Revise the records below by changing every "dropdown" to "drop-down list" and leaving all other text untouched. Leave the pictures out of your answer.

+++++

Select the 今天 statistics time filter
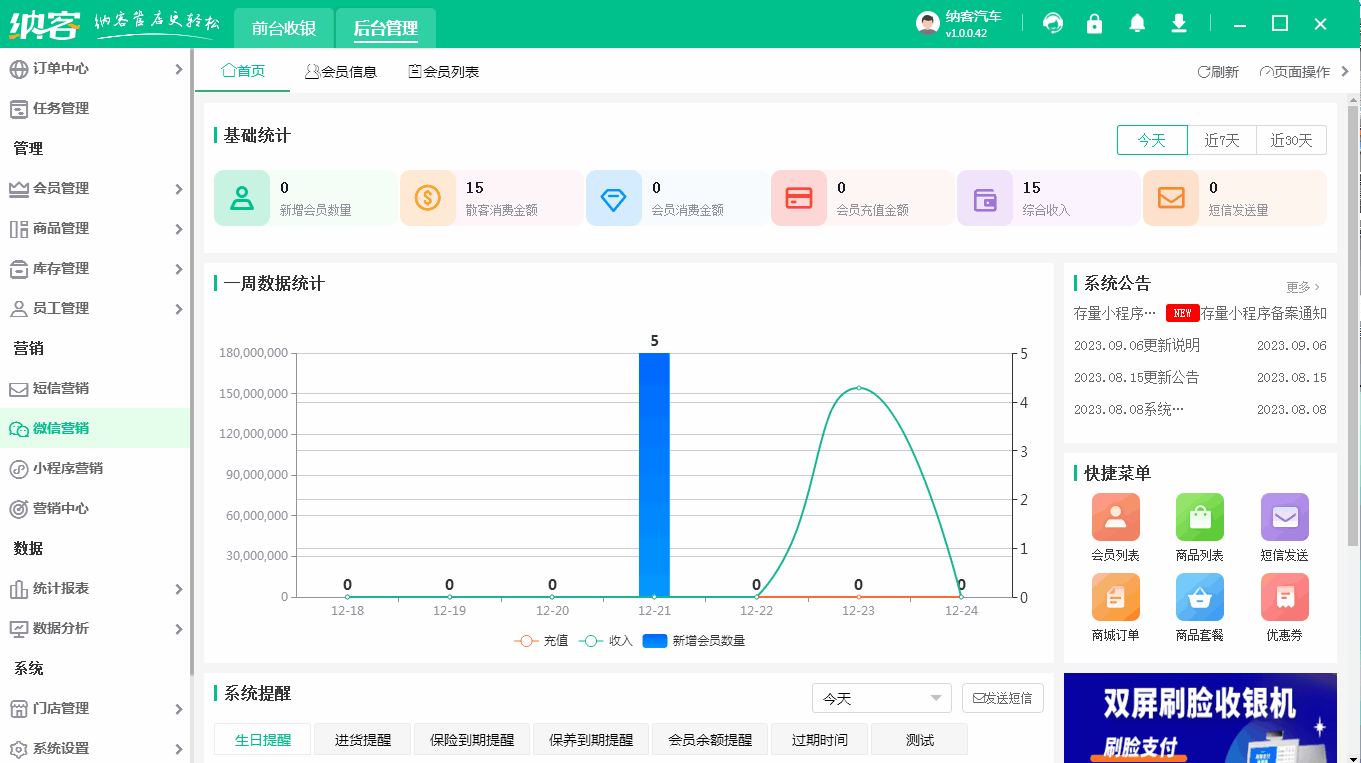Screen dimensions: 1361x763 coord(1151,140)
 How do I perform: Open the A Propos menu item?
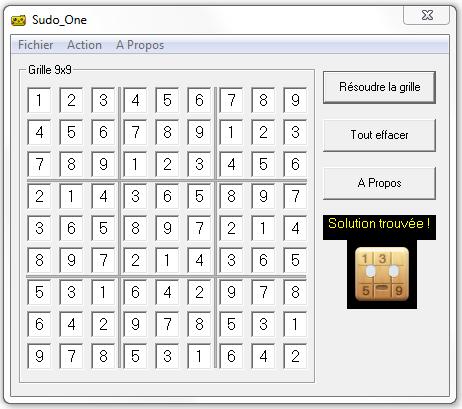point(140,45)
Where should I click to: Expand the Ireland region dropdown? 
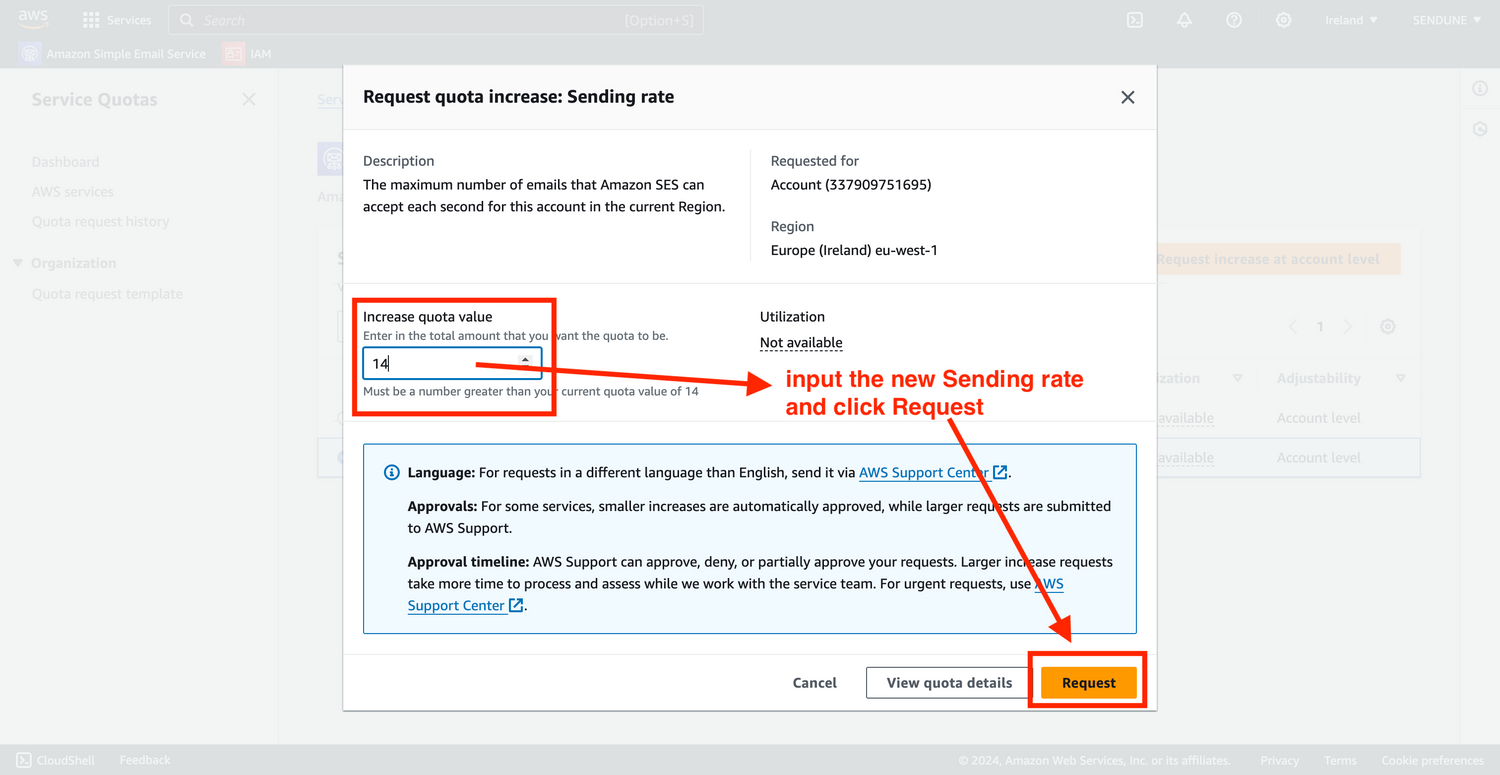[x=1351, y=20]
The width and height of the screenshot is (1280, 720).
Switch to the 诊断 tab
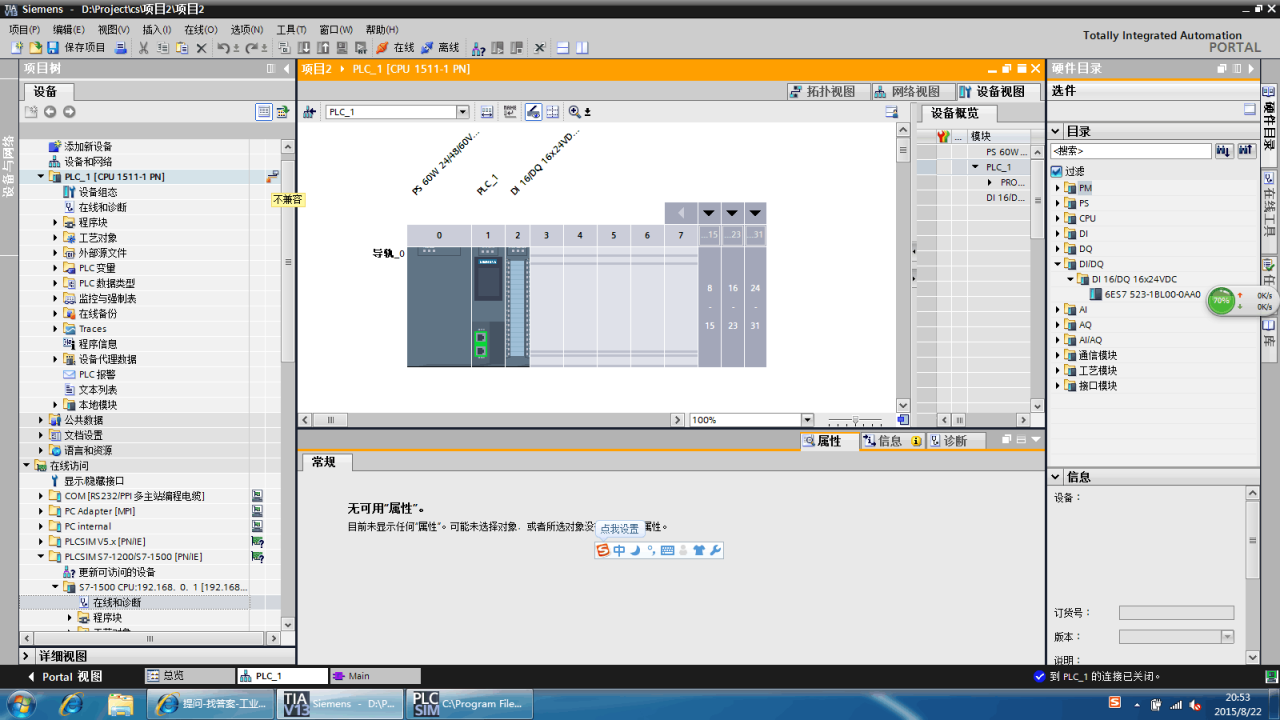point(948,441)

+++++

■ Response:
Select the 今天 statistics time filter
Screen dimensions: 1361x763 coord(1151,140)
 How do I perform: Open the A Propos menu item?
point(140,45)
Where should I click to: Expand the Ireland region drop-down list? 
[x=1351, y=20]
The width and height of the screenshot is (1280, 720).
Switch to the 诊断 tab
point(948,441)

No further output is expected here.